## Task objective:
Begin at the line below that has "2041x1173 pixels.". Stop after the line that has "1295x710 pixels.", repeating each line exactly and leaving out the pictures.

## Information supplied:

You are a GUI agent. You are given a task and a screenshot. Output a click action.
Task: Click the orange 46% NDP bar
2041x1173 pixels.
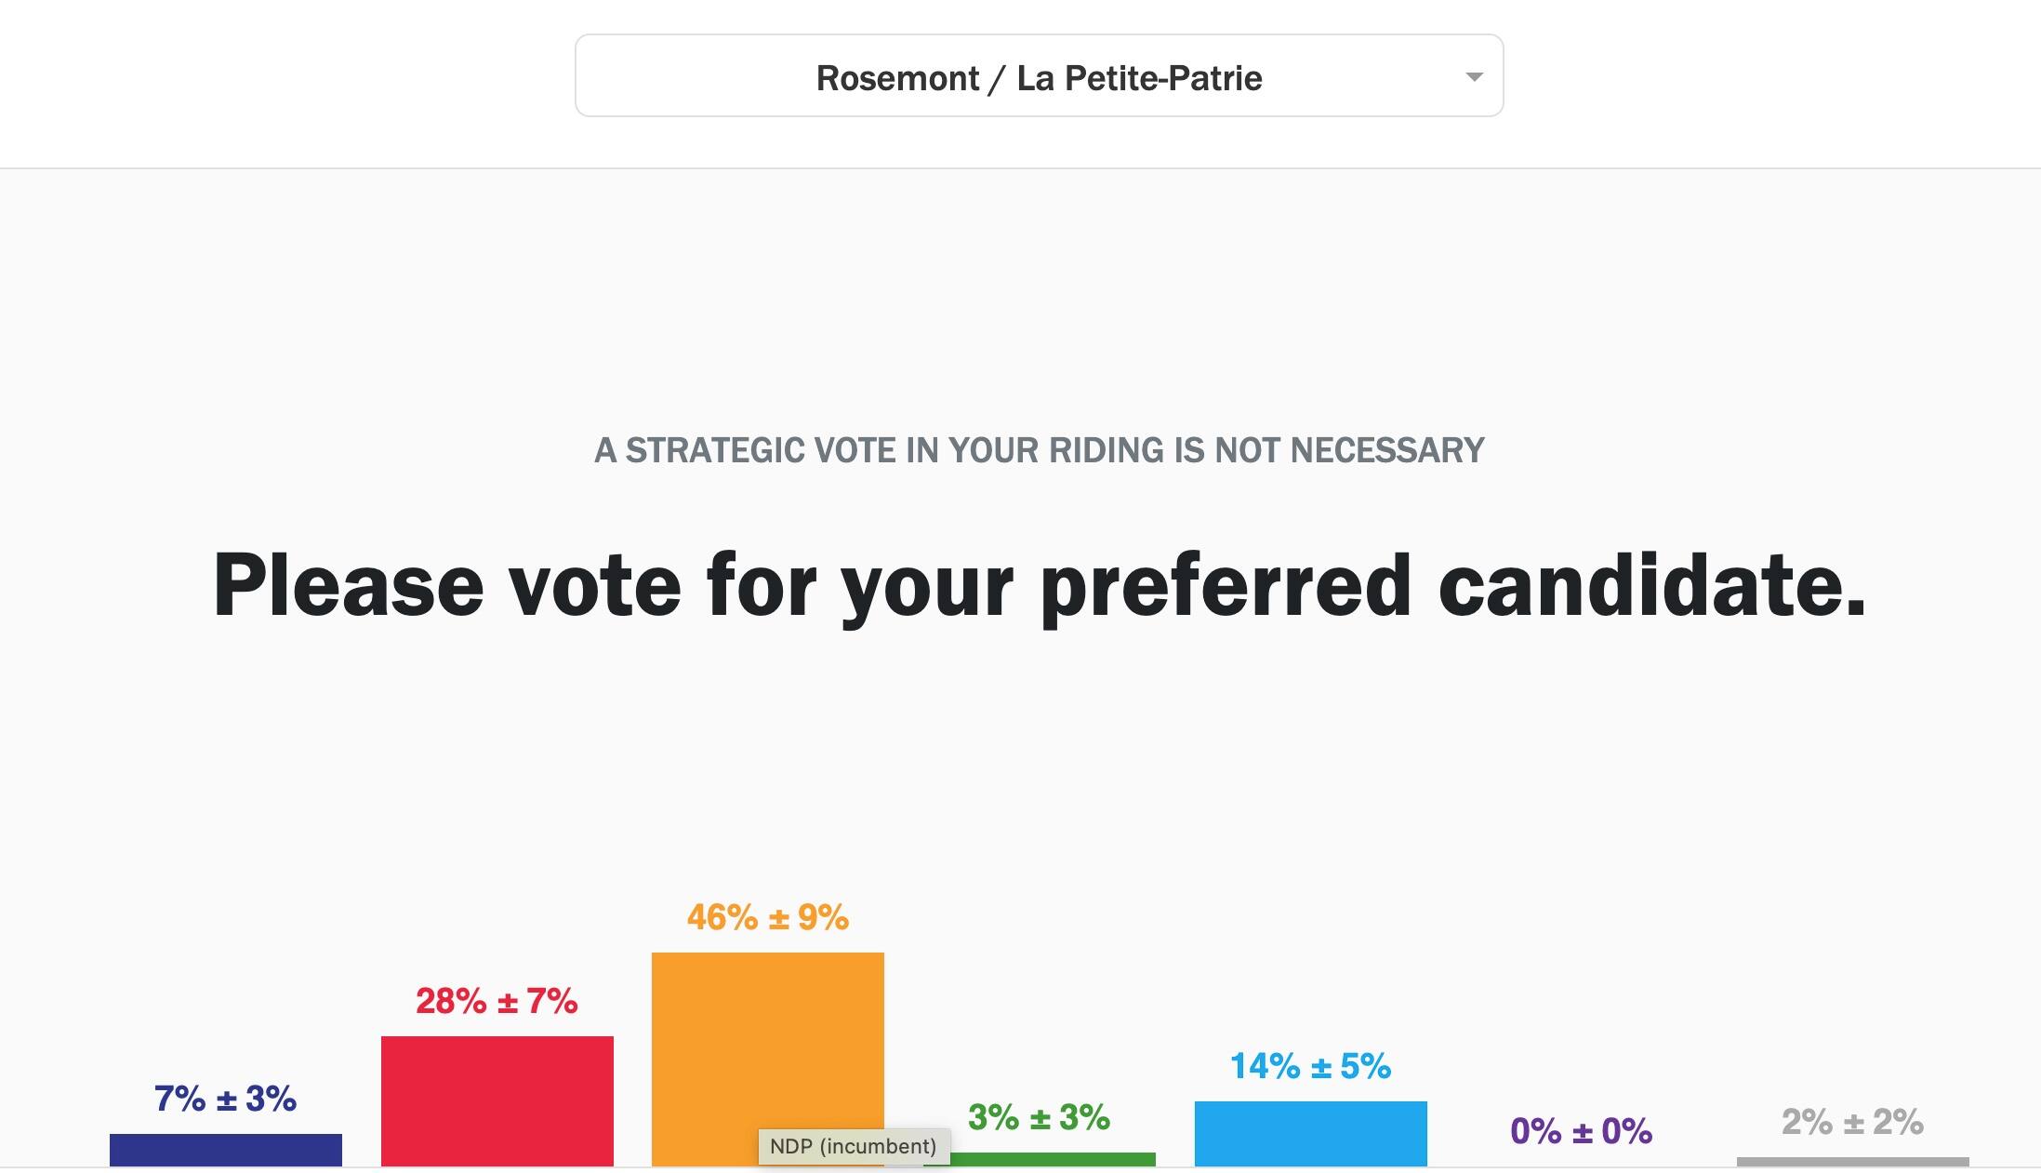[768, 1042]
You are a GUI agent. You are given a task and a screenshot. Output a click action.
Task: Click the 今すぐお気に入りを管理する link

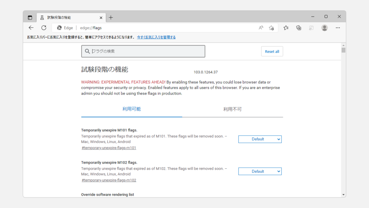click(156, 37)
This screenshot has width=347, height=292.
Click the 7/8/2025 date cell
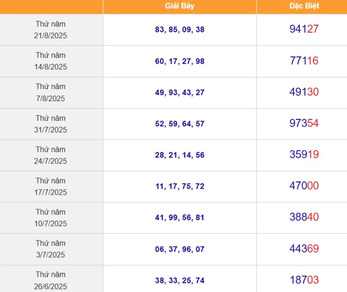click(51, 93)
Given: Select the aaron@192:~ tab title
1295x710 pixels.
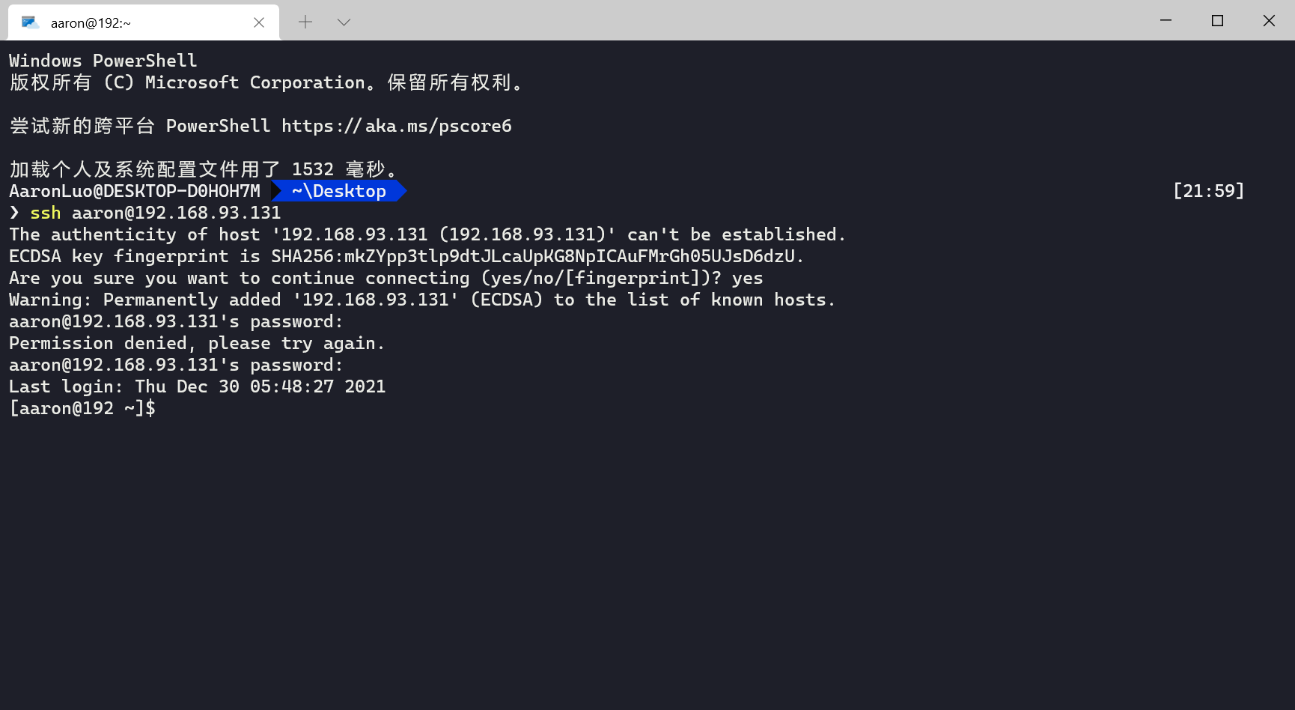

...

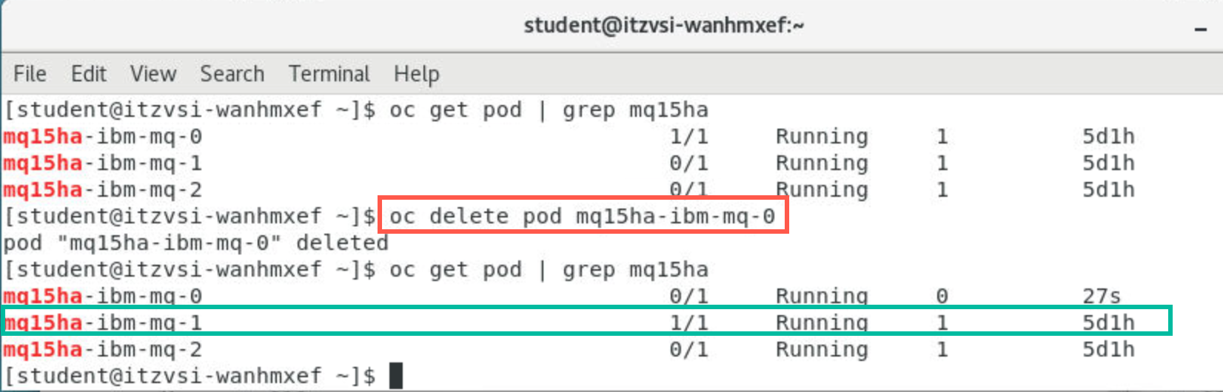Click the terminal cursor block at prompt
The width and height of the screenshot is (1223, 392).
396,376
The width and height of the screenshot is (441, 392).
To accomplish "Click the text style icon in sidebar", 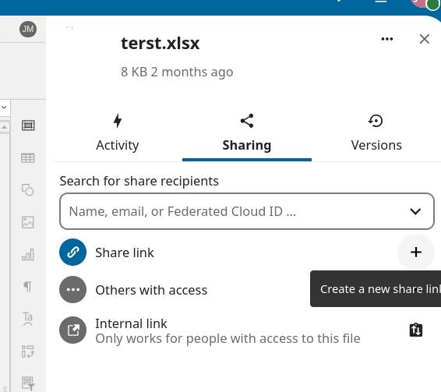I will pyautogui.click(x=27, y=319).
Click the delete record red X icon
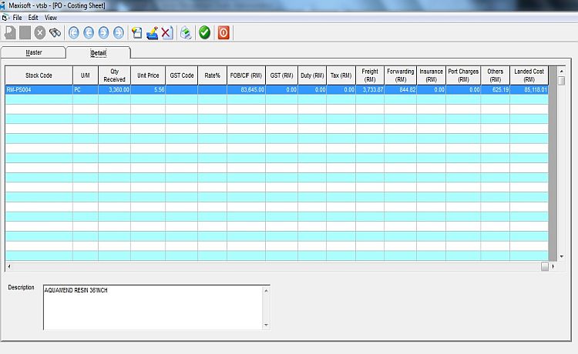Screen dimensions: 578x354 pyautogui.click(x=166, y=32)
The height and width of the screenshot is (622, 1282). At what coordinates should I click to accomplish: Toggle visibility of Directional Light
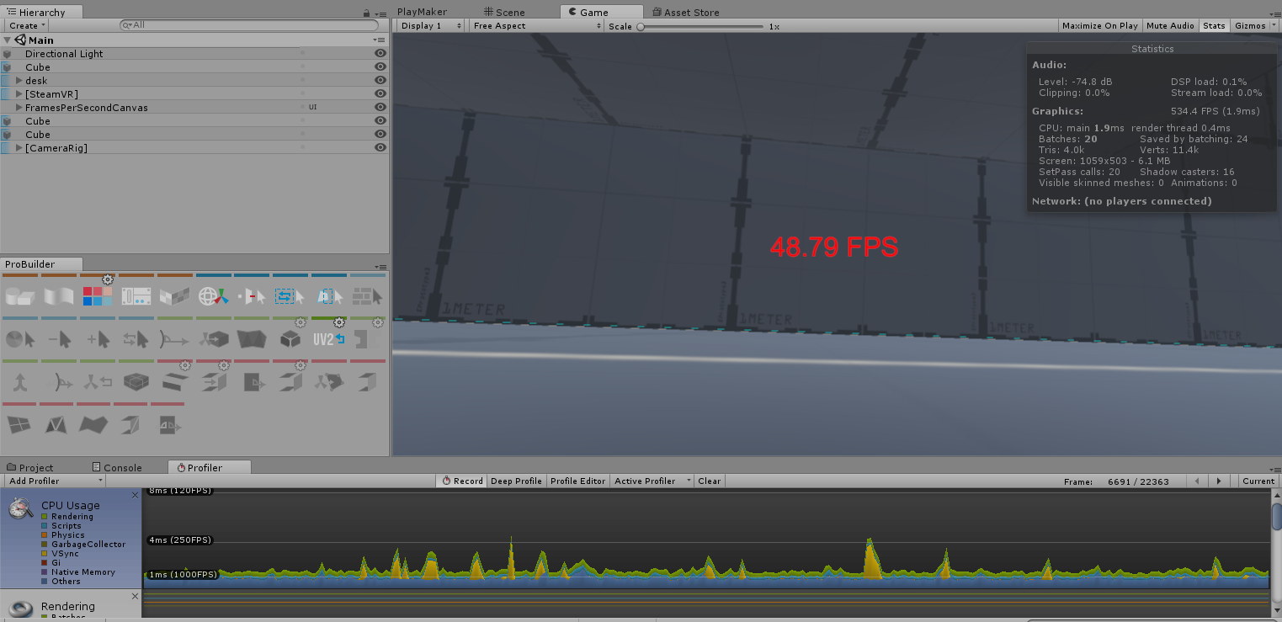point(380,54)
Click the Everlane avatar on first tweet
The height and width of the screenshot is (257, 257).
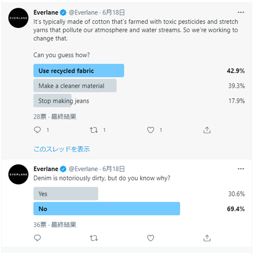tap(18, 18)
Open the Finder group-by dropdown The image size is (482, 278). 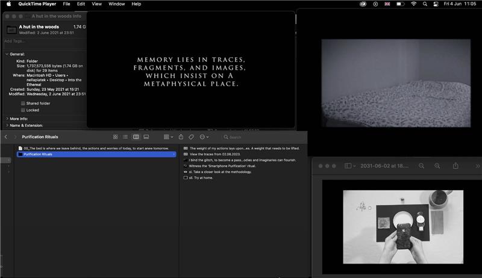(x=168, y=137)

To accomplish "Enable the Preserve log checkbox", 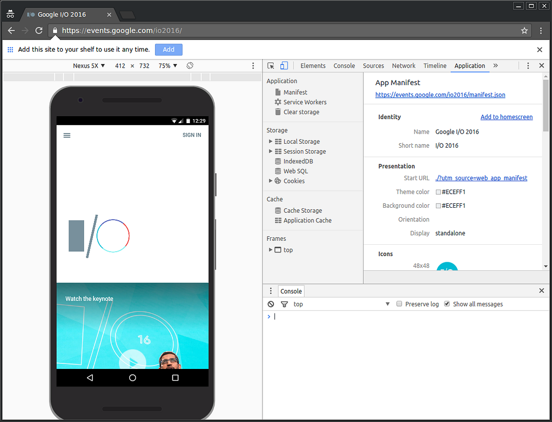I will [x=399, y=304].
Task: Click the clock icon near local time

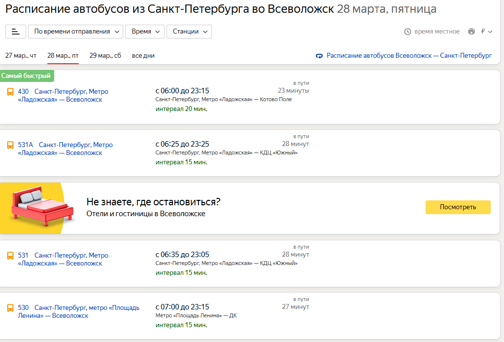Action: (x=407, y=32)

## Answer section:
2041x1173 pixels.
[768, 1042]
You are a GUI agent. You are given a task and a screenshot. Output a click action.
Task: Click the 今すぐお気に入りを管理する link

click(156, 37)
This screenshot has width=347, height=292.
Click the 7/8/2025 date cell
click(51, 93)
Given: Select the aaron@192:~ tab title
1295x710 pixels.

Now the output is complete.